▸ **THE PROBLEM**
Any picture in the entries is to be skipped, while everything else is transcribed word for word.

▸ **DATA RECORDS**
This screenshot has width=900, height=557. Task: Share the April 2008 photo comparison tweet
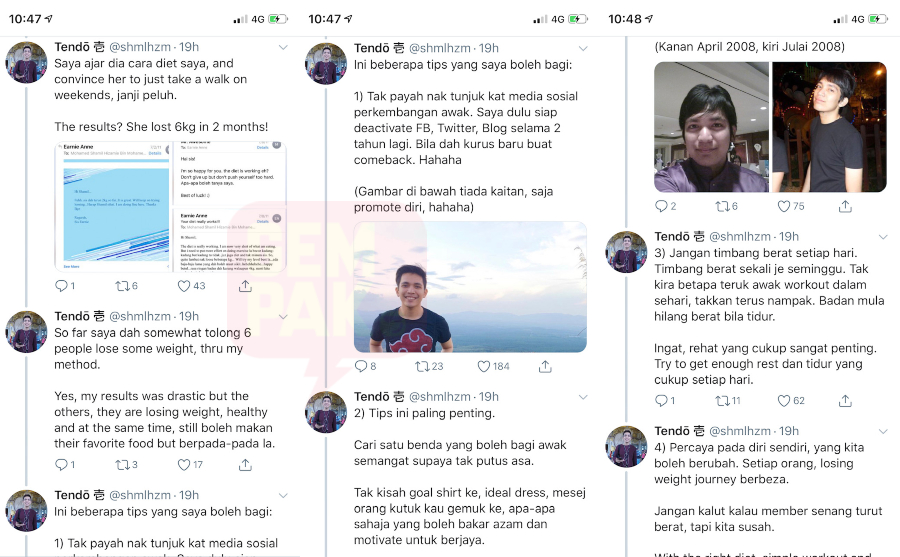tap(845, 206)
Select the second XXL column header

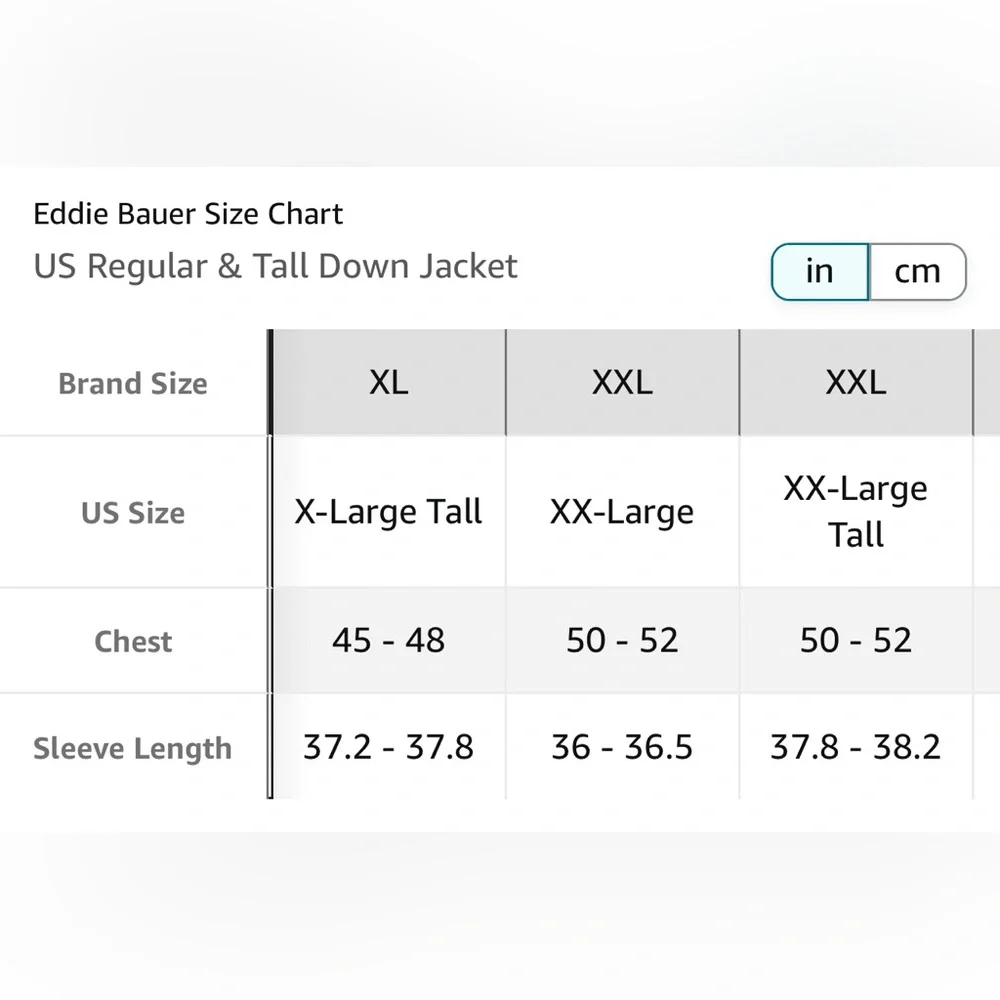point(855,383)
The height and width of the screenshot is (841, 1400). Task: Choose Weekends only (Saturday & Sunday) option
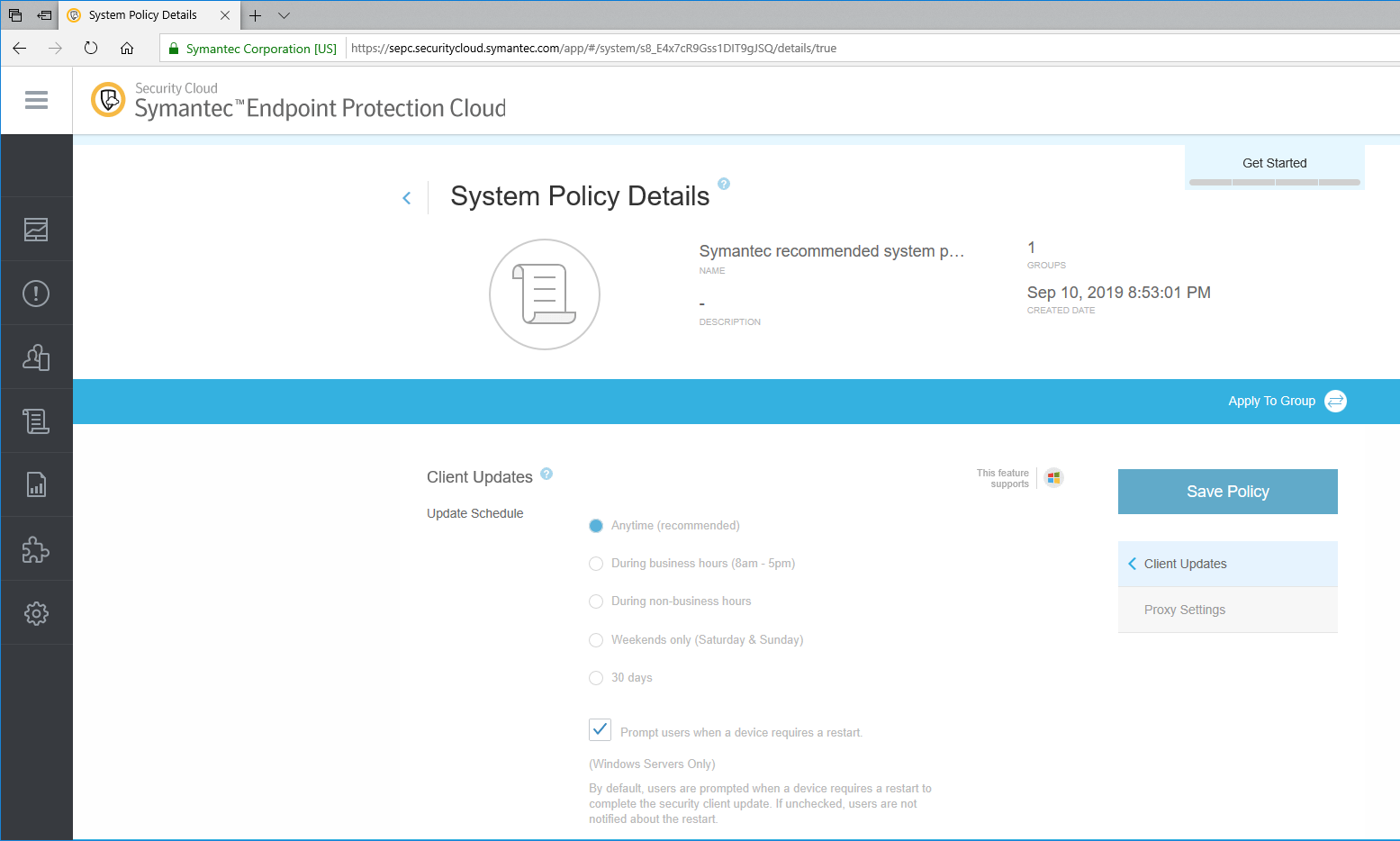click(596, 640)
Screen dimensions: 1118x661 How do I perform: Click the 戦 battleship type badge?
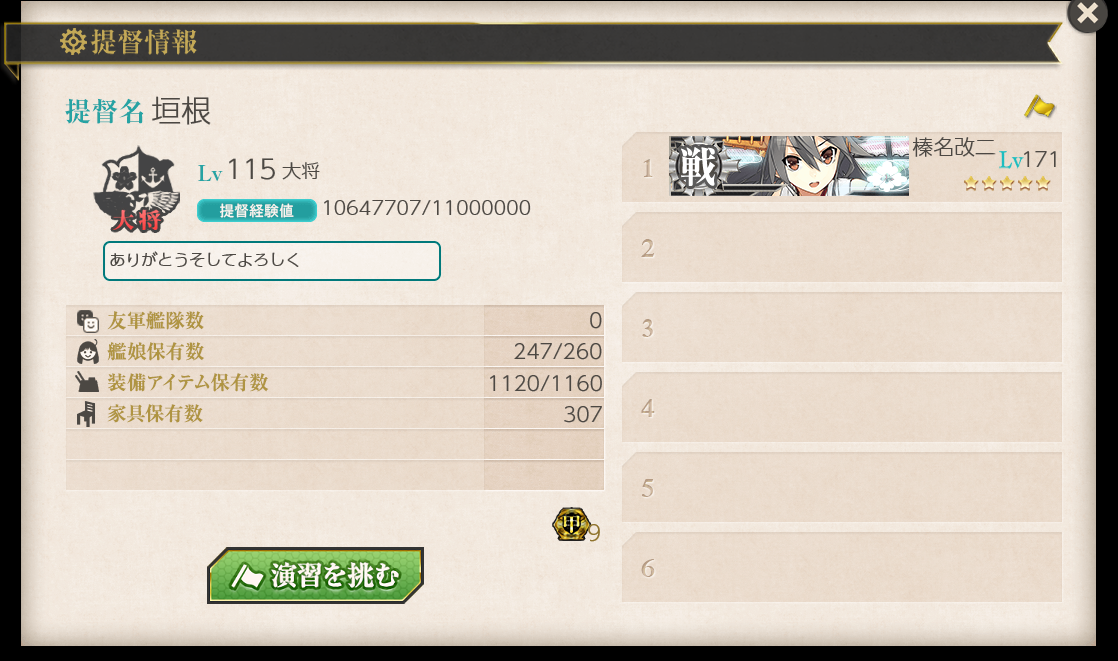(697, 166)
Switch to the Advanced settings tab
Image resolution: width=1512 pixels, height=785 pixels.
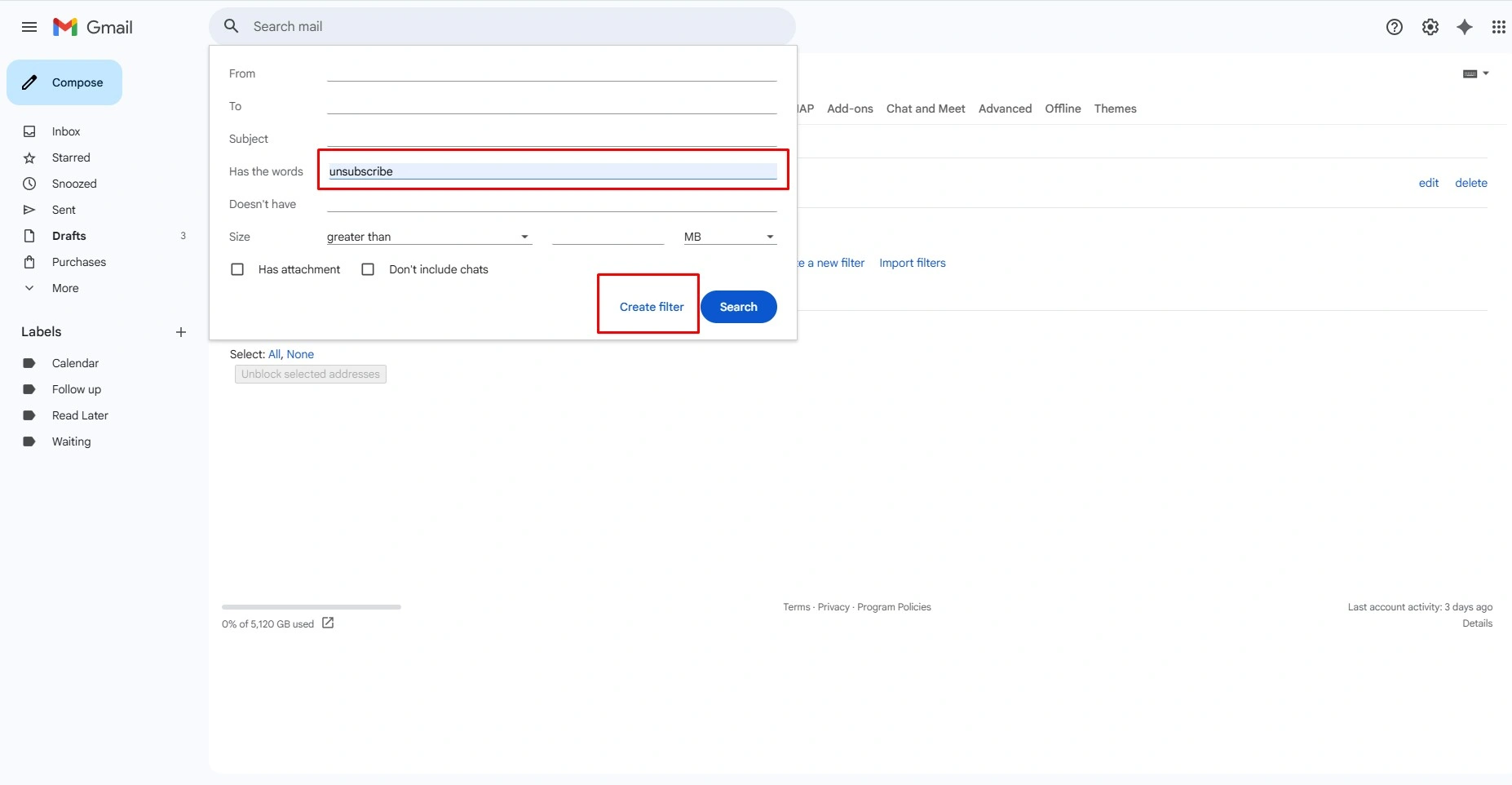(x=1005, y=109)
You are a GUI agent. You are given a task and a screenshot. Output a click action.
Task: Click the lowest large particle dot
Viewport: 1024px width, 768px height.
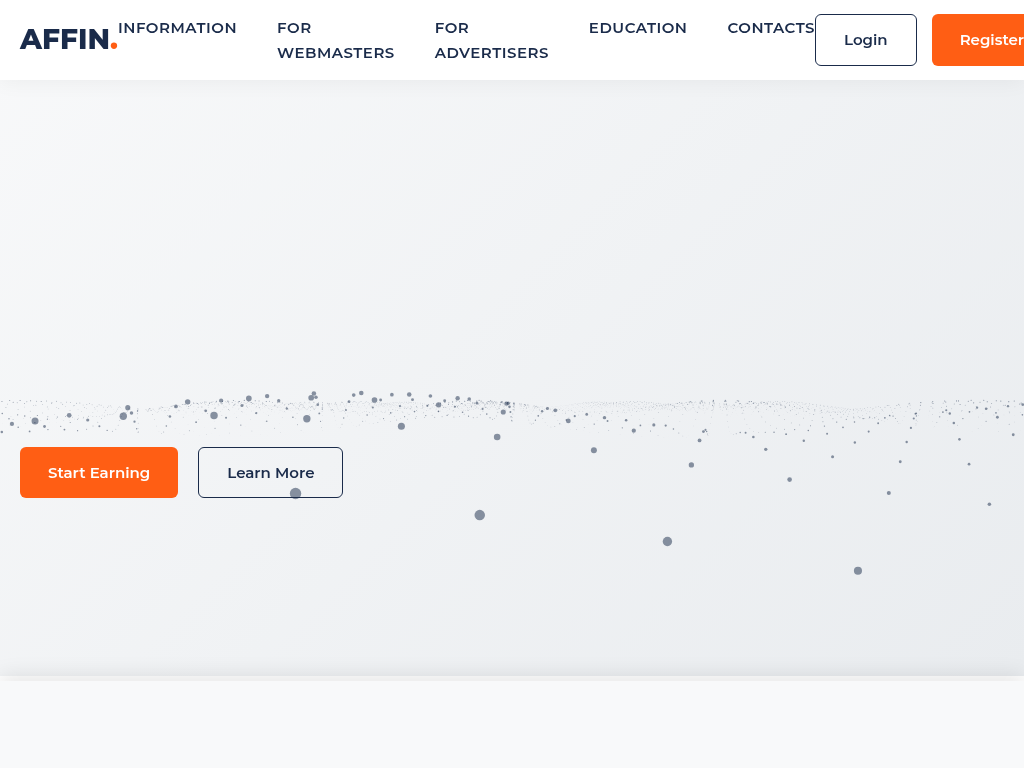click(x=858, y=571)
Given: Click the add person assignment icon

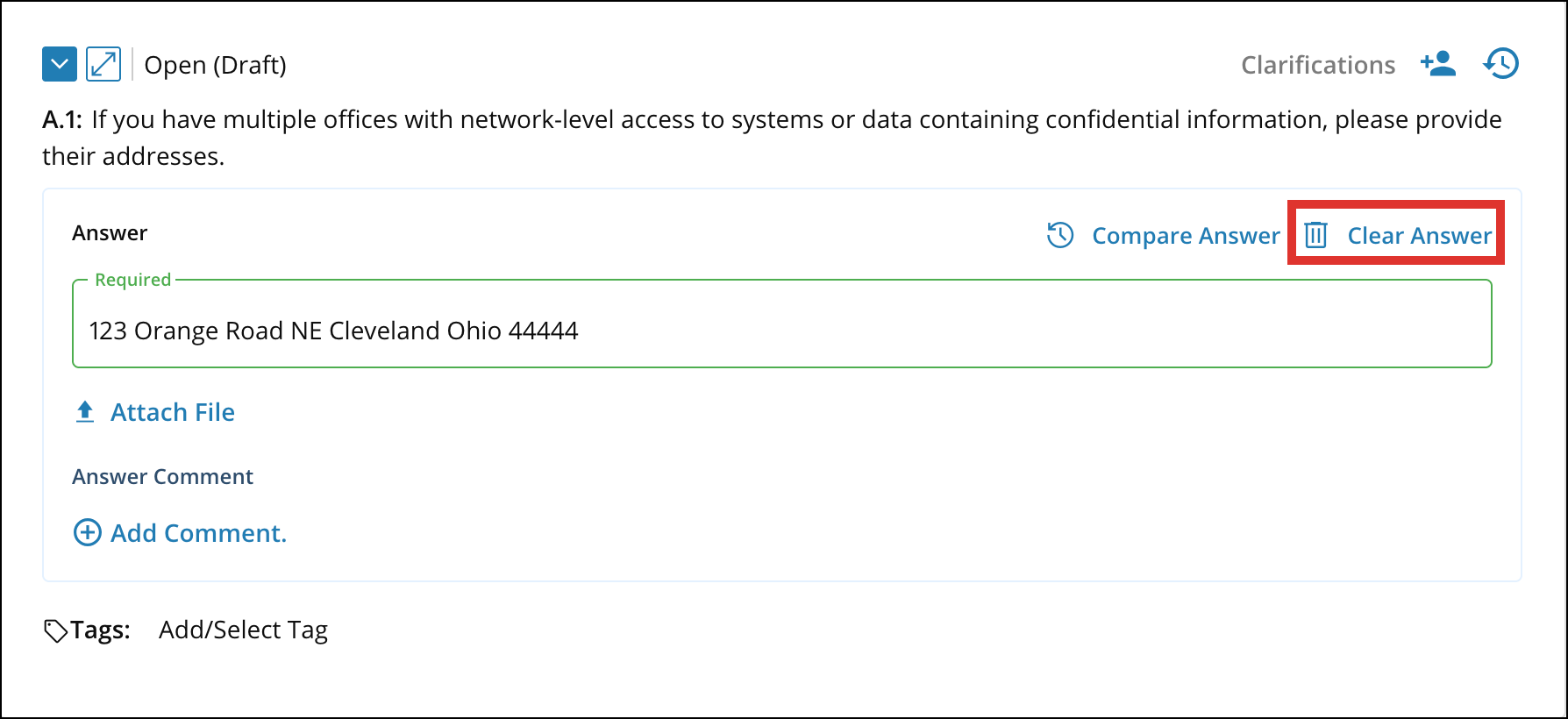Looking at the screenshot, I should (1438, 64).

▸ **OUTPUT OF THE TASK**
This screenshot has width=900, height=557. Task: Share the April 2008 photo comparison tweet
tap(845, 206)
Select the second XXL column header

point(855,383)
The height and width of the screenshot is (841, 1400). Task: Choose Weekends only (Saturday & Sunday) option
click(596, 640)
Screen dimensions: 1118x661 How do I perform: Click the 戦 battleship type badge?
(697, 166)
Switch to the Advanced settings tab
Image resolution: width=1512 pixels, height=785 pixels.
(x=1005, y=109)
You are a GUI agent. You are given a task and a screenshot. Output a click action.
Task: Click the lowest large particle dot
Viewport: 1024px width, 768px height.
click(x=858, y=571)
Given: Click the add person assignment icon

Looking at the screenshot, I should (1438, 64).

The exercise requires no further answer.